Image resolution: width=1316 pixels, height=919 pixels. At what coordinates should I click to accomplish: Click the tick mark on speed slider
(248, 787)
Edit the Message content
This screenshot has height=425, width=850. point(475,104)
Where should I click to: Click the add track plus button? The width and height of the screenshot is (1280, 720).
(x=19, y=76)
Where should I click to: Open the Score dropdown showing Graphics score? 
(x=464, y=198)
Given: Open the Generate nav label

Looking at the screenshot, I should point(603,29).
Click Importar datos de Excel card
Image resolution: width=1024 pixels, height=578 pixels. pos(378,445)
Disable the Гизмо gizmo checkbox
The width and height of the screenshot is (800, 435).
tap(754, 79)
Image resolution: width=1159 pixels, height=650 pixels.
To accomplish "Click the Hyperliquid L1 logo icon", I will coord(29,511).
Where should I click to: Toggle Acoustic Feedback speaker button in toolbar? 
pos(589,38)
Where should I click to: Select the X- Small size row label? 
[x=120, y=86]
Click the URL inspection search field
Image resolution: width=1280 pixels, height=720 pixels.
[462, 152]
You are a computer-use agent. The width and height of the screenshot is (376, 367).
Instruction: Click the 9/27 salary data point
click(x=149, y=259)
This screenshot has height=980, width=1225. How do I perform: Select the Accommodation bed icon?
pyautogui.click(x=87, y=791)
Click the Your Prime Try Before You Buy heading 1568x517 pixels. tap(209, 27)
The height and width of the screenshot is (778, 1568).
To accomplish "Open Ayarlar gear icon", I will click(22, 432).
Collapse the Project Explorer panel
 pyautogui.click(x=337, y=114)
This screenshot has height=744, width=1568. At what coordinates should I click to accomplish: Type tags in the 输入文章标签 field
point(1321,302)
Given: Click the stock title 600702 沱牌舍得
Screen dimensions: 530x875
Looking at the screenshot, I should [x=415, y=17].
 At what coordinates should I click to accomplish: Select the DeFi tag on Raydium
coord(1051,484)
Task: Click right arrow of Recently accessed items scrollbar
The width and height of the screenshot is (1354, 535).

* * * * * * * * *

> The problem: Return verbatim the lines of the data from the line containing "Collapse the Project Explorer panel" through the final line of the data, including both.

> Complete output:
Collapse the Project Explorer panel
 pyautogui.click(x=337, y=114)
This screenshot has height=744, width=1568. At what coordinates should I click to accomplish: Type tags in the 输入文章标签 field
point(1321,302)
Given: Click the stock title 600702 沱牌舍得
Screen dimensions: 530x875
Looking at the screenshot, I should [x=415, y=17].
 At what coordinates should I click to accomplish: Select the DeFi tag on Raydium
coord(1051,484)
Task: Click right arrow of Recently accessed items scrollbar
The width and height of the screenshot is (1354, 535).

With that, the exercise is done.